3. **`CorrelationMap`** — wraps a `ConcurrentDictionary<ushort, InFlightRequest>`. Methods: `bool TryAdd(ushort, InFlightRequest)`, `bool TryRemove(ushort, out InFlightRequest)`, `int Count { get; }`, `IReadOnlyCollection<InFlightRequest> Snapshot()` (for diagnostics; allocates a list). The dict is correct-by-construction for the mux's single-writer-add / single-reader-remove pattern; `ConcurrentDictionary` keeps it safe if/when we add upstream-side cancellation.
### 9.2 Multiplexer + UpstreamPipe
4. **`UpstreamPipe`** — `internal sealed class UpstreamPipe : IAsyncDisposable`. One instance per accepted upstream socket. Fields: `Socket _upstream`, `Guid _id`, `IPEndPoint _remoteEp`, `DateTimeOffset _connectedAtUtc`, `volatile bool _alive`, `Channel<byte[]> _responseChannel` (capacity 16). Two tasks:
- **Read task**: pumps inbound MBAP frames from `_upstream` to a per-pipe `OnFrame` callback (registered by the multiplexer).
- **Write task**: drains `_responseChannel` and writes each frame back to `_upstream`.
On fault: sets `_alive = false`, closes the socket, the multiplexer notices on next correlation lookup and drops responses bound for this pipe.
5. **`PlcMultiplexer`** — `internal sealed class PlcMultiplexer : IAsyncDisposable`. One instance per PLC. Fields: backend `Socket`, `TxIdAllocator`, `CorrelationMap`, `Channel<byte[]> _outboundChannel` (cap 256), `PerPlcContext _ctx` (tag map + counters + logger), list of attached `UpstreamPipe`s.
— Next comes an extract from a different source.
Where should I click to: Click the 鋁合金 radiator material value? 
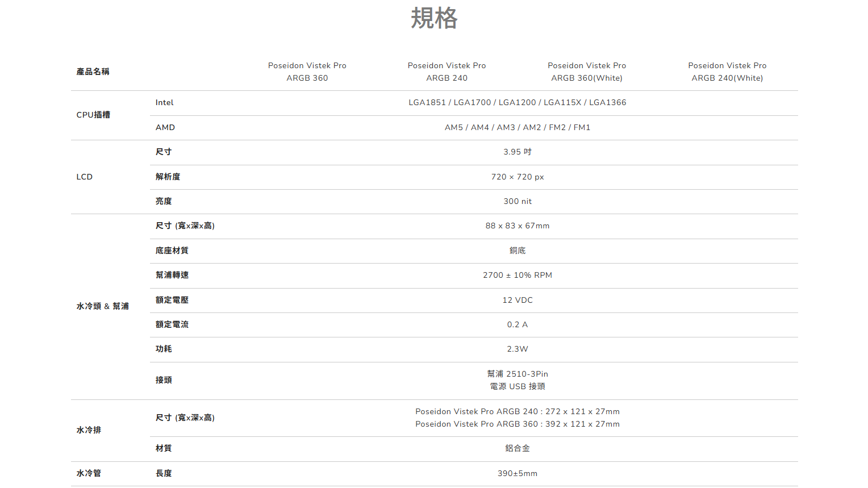pos(518,449)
Two backend tasks plus a fan-in:
- **Backend writer task**: drains `_outboundChannel` → writes to backend socket. Single writer; no synchronization on the socket needed.
- **Backend reader task**: reads MBAP frames from backend → looks up `proxyTxId` in `CorrelationMap` → calls `pipeline.Process(ResponseToClient, header, pdu, ctx with InFlight)` → for each `InterestedParty` in `InFlightRequest.InterestedParties` (always exactly one in Phase 9; list-of-N once Phase 10 ships): writes a copy of the frame with that party's `OriginalTxId` restored in the MBAP header to the party's `UpstreamPipe._responseChannel` (or drops silently for that party if its pipe is `_alive = false`) → `CorrelationMap.TryRemove(proxyTxId)` + `TxIdAllocator.Release(proxyTxId)`.
- **Per-upstream `OnFrame`**: invoked by each `UpstreamPipe`'s read task. Steps:
1. Parse MBAP: original TxId, length, unitId, PDU.
2. `TryAllocate` a proxyTxId. If saturated, write a Modbus exception response (Slave Device Failure, code 04) back to upstream and continue.
3. Build `InFlightRequest` (parse FC/start/qty from PDU if FC03/04 — needed for FC06 too if we want the symmetric correlation later).
4. `TryAdd` to correlation map.
5. Call `pipeline.Process(RequestToBackend, ...)` to apply BCD rewriting.
6. Overwrite MBAP TxId bytes with proxyTxId.
7. Enqueue the modified frame into `_outboundChannel`.
6. **Backend disconnect handling** — when the backend reader/writer task throws (socket closed, network reset, etc.):
- Stop both tasks; close the backend socket.
- Walk the correlation map; for each entry, close that entry's `UpstreamPipe` (cascade). Increment `BackendDisconnectCascades` by the upstream-pipe count.
- Clear correlation map and TxIdAllocator.
- The supervisor's Polly pipeline takes over for backend reconnect — when the next upstream request arrives, the multiplexer attempts a fresh backend connection through the Polly pipeline.
### 9.3 Listener + supervisor refactor
7. **`PlcListener.RunAsync`** — accept loop changes:
- One `PlcMultiplexer` per listener (constructed in `PlcListenerSupervisor` and handed in).
- On accept: wrap the socket in `UpstreamPipe`, register with the multiplexer via `mux.Attach(pipe)`.
- On listener stop: dispose the multiplexer (which closes the backend + all attached pipes).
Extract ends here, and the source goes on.